(Records for this exercise Opens)

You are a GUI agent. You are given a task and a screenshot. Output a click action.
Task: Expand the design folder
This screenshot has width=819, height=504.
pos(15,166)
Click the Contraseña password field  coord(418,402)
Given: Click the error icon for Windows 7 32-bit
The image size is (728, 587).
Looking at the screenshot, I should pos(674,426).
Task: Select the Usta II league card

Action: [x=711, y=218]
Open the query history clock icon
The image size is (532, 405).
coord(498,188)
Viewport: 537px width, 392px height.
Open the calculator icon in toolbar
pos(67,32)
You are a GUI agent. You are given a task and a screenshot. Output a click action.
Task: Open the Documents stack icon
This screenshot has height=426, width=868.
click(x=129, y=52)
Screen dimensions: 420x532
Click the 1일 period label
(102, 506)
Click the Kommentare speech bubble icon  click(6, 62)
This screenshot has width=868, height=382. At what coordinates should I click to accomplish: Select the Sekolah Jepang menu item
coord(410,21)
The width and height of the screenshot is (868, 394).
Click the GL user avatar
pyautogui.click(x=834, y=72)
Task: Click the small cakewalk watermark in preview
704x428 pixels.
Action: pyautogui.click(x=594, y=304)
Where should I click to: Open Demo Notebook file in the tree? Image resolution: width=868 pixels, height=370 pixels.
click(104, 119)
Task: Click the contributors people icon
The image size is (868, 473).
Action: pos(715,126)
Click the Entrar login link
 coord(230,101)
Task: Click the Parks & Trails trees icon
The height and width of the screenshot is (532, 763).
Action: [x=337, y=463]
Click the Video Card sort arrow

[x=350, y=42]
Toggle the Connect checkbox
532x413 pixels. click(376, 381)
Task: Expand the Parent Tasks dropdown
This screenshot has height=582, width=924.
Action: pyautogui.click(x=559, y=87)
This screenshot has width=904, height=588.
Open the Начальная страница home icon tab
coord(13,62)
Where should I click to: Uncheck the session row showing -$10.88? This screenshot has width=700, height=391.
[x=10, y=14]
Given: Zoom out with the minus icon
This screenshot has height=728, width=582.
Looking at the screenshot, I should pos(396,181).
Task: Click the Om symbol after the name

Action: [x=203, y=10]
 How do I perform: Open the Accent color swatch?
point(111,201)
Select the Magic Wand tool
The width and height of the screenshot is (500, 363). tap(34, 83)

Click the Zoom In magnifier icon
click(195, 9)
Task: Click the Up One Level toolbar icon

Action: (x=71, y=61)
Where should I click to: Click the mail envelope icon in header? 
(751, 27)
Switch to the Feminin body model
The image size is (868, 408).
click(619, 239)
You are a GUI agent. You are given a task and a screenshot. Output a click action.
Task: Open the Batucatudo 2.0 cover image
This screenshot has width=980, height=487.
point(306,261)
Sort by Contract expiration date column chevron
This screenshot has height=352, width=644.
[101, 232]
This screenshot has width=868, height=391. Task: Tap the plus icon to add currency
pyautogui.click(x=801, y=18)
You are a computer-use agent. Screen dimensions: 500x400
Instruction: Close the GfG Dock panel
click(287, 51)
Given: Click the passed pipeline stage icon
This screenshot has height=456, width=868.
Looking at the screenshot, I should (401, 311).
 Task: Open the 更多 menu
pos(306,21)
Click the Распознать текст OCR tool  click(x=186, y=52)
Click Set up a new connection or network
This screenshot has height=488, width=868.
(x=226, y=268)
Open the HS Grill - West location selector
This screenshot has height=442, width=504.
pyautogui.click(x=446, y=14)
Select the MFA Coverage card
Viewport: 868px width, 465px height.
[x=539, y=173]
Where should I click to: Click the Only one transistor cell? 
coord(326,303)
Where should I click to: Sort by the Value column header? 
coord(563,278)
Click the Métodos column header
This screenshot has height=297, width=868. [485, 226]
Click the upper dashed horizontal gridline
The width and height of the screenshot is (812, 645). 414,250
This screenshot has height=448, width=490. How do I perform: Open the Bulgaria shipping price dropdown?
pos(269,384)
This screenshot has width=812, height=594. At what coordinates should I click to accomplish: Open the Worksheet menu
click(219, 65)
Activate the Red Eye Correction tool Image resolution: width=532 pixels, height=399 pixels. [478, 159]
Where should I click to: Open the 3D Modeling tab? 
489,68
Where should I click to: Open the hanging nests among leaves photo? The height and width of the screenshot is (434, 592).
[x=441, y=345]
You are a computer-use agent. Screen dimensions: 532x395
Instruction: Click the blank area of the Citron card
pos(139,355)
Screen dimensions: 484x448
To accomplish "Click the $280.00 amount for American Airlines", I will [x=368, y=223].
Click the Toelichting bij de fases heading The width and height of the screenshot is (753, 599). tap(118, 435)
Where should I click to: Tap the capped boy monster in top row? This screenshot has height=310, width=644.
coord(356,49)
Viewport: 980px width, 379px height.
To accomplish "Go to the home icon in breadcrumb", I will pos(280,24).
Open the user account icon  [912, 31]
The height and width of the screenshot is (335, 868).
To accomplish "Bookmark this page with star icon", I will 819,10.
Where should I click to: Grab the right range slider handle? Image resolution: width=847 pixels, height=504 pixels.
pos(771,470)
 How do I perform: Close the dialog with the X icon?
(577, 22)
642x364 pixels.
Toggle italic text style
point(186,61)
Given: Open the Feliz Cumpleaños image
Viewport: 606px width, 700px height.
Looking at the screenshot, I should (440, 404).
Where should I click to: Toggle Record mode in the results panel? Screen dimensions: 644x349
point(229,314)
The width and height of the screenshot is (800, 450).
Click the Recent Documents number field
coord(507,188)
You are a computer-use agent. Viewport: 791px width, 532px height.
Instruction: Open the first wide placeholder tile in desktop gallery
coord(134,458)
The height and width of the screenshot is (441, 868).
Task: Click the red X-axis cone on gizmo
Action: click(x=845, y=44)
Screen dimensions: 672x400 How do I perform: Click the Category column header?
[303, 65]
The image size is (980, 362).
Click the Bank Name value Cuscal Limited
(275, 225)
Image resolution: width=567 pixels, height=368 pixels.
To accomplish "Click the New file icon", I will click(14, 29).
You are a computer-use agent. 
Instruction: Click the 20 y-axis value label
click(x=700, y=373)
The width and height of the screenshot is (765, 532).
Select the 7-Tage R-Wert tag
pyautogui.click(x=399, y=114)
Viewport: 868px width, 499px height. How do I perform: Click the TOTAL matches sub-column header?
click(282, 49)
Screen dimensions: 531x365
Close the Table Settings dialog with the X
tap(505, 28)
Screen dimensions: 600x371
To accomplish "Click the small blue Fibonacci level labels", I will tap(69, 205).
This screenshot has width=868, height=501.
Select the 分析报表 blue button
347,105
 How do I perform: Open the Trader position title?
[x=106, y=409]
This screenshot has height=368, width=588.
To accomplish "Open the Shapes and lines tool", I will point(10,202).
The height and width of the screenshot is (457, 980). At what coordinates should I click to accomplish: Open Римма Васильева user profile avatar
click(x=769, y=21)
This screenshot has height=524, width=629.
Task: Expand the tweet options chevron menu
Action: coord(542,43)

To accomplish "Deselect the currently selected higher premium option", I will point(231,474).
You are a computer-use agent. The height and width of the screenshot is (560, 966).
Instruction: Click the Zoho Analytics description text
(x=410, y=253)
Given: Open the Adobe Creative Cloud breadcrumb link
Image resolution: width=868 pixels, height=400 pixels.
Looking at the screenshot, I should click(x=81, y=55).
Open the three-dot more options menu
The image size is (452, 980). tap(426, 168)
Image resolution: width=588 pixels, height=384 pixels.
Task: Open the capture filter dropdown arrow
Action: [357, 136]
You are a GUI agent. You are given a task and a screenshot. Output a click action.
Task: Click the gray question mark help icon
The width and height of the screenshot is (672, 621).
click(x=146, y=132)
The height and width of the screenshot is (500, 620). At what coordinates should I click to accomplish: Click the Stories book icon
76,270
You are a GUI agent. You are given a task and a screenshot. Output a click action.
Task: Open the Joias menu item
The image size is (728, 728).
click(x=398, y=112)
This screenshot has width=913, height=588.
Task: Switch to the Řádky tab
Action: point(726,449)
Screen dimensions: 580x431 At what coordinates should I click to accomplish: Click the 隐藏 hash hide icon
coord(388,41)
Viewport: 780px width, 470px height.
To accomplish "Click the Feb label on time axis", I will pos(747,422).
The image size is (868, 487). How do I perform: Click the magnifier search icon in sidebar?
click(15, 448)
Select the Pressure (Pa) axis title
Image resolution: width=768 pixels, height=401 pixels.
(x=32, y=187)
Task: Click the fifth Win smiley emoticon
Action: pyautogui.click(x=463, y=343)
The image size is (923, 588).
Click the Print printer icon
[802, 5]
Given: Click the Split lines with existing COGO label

(Records for this exercise Closes)

• Problem statement:
Take the lines from the start of the records through the line holding "Task: Click the Parks & Trails trees icon", both included, and please print them exactly, with nothing else.

• Result of this exercise:
You are a GUI agent. You are given a task and a screenshot. Output a click action.
Task: Expand the design folder
This screenshot has width=819, height=504.
pos(15,166)
Click the Contraseña password field  coord(418,402)
Given: Click the error icon for Windows 7 32-bit
The image size is (728, 587).
Looking at the screenshot, I should pos(674,426).
Task: Select the Usta II league card

Action: [x=711, y=218]
Open the query history clock icon
The image size is (532, 405).
coord(498,188)
Viewport: 537px width, 392px height.
Open the calculator icon in toolbar
pos(67,32)
You are a GUI agent. You are given a task and a screenshot. Output a click action.
Task: Open the Documents stack icon
This screenshot has height=426, width=868.
click(x=129, y=52)
Screen dimensions: 420x532
Click the 1일 period label
(102, 506)
Click the Kommentare speech bubble icon  click(6, 62)
This screenshot has width=868, height=382. At what coordinates should I click to accomplish: Select the Sekolah Jepang menu item
coord(410,21)
The width and height of the screenshot is (868, 394).
Click the GL user avatar
pyautogui.click(x=834, y=72)
Task: Click the small cakewalk watermark in preview
704x428 pixels.
Action: pyautogui.click(x=594, y=304)
Where should I click to: Open Demo Notebook file in the tree? Image resolution: width=868 pixels, height=370 pixels.
click(104, 119)
Task: Click the contributors people icon
The image size is (868, 473).
Action: pos(715,126)
Click the Entrar login link
 coord(230,101)
Task: Click the Parks & Trails trees icon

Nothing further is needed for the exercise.